The week saw more media appearances in all the quality newspapers as well as Radio 5 and Newsnight and the West regional news on tuition fees.  This week I also used Parliament to draw attention to another important local issue.  I have campaigned for improvements to Bristol’s rail network for many years.    The last government announced an intention to electrify the Great Western Rail line from Paddington to Bristol and South Wales.  Bristol, Cardiff and Swindon councils have banded together to promote transport improvements.  My colleague Jenny Willott, MP for Cardiff Central and I spoke at a Commons reception for the partnership.

I referred to my summer visit to Swindon’s excellent Steam Museum about the GWR.  In May 1838 when the Northern Star pulled into Bristol Station on the inaugural run from Paddington it immediately transformed the lives of everyone in early Victorian Bristol.  Speed, comfort and convenience immediately shifted from mail coach to the railway carriage.  We even had to change our clocks!  Now in the 21st century many people prefer the M4 to the railway.  We have to give the advantage back to rail.

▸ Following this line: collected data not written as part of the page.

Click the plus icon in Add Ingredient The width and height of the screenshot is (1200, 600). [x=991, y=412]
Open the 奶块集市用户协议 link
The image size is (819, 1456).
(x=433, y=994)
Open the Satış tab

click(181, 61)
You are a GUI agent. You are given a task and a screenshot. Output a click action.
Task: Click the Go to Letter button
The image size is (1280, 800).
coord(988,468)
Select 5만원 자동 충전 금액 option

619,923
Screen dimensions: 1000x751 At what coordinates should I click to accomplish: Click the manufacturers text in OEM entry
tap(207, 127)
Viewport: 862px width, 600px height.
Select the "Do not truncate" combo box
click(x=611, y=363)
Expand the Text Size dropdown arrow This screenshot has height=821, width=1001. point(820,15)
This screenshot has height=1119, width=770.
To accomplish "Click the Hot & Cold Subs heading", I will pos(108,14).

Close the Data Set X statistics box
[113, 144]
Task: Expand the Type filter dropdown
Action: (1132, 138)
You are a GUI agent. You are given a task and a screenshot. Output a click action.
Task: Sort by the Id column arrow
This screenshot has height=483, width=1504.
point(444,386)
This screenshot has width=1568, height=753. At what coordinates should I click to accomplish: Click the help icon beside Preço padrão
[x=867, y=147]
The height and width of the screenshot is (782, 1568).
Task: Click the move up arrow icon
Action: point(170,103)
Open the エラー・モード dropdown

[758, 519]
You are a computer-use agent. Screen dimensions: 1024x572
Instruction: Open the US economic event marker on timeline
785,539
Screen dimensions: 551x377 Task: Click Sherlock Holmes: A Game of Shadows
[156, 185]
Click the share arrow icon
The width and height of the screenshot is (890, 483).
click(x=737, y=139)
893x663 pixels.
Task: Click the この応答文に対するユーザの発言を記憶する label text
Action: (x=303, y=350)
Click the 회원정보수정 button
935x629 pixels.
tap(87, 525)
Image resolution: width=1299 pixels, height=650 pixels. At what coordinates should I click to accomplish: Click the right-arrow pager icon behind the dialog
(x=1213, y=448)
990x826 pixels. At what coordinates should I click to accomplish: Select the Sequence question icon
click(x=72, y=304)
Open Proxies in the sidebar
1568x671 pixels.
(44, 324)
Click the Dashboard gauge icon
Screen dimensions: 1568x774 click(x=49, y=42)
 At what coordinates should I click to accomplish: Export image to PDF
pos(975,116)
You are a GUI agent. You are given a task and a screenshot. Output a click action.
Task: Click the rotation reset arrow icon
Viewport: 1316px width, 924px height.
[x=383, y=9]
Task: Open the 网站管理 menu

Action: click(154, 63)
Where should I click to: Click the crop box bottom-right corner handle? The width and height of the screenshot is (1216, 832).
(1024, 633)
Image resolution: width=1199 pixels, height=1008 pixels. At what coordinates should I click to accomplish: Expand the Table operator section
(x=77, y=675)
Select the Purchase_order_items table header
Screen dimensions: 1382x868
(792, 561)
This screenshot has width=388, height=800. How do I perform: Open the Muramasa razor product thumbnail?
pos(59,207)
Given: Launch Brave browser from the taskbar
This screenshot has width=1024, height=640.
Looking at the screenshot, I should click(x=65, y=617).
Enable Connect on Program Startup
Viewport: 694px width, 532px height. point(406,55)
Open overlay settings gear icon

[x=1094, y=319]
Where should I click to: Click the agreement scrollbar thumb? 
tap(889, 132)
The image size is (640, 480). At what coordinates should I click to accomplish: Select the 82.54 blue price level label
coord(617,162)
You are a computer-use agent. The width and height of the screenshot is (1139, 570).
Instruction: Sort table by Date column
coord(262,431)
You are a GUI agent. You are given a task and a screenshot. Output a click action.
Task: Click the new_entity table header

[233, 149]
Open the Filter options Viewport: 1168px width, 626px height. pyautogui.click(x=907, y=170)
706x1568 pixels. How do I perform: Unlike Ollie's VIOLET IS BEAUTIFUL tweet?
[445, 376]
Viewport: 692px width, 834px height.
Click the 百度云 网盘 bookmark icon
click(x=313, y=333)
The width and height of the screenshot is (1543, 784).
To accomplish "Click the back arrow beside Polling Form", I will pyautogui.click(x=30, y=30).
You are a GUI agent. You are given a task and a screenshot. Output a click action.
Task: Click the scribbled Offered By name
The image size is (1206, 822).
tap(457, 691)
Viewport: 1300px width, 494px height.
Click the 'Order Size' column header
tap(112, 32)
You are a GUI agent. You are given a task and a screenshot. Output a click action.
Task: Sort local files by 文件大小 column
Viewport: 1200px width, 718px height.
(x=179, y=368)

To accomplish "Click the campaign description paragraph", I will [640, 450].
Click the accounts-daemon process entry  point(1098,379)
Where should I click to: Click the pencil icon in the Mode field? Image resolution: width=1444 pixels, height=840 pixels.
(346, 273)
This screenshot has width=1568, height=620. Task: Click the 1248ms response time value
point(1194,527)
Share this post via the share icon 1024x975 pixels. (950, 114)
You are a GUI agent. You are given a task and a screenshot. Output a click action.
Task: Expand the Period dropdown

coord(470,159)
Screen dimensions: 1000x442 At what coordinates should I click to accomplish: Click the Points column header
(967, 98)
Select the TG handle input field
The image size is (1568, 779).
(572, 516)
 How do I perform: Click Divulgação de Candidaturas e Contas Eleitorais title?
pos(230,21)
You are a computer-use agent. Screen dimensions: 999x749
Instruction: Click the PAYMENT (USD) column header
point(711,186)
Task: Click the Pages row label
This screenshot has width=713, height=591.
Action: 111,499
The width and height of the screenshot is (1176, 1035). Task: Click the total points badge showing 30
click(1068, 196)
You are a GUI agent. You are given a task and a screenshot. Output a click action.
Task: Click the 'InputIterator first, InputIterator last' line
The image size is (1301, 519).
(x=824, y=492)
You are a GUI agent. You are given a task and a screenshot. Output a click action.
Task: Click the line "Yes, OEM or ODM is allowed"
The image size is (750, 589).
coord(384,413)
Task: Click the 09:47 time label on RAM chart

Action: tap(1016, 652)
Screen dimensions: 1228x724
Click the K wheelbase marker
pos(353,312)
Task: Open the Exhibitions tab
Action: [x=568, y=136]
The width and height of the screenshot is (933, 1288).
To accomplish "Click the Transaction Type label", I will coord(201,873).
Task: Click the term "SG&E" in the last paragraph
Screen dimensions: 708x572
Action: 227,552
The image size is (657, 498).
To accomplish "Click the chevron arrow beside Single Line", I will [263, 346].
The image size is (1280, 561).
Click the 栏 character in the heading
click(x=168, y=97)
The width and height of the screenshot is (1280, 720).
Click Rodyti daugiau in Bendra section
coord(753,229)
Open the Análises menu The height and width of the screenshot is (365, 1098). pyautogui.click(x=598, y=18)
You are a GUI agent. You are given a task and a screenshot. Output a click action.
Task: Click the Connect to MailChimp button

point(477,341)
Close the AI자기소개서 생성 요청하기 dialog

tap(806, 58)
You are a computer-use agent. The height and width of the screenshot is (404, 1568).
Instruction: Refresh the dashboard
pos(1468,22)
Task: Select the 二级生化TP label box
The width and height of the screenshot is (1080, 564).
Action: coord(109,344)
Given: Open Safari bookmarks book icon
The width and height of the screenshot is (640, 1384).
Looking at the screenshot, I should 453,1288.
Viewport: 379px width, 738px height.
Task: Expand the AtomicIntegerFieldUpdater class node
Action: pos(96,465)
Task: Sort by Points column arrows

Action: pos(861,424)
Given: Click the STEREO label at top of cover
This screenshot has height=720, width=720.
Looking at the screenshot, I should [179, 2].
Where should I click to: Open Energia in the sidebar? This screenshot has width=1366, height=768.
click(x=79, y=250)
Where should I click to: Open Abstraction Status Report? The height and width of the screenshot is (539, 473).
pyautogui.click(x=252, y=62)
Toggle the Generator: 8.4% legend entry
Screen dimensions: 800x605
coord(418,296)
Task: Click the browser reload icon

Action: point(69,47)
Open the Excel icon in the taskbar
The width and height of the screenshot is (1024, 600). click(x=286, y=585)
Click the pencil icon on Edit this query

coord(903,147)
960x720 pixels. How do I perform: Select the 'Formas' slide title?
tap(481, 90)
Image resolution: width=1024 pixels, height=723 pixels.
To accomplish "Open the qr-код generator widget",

Finally, on Thursday we had the latest sitting of the Commons Select Committee on Political & Constitutional Reform.   The committee is preparing a report on the post election arrangements for coalition forming.  We will look at the experiences of the 5 days in May 2010 when the Conservative-Lib Dem coalition was formed and making recommendations for next time, should a hung Parliament arise in May 2015.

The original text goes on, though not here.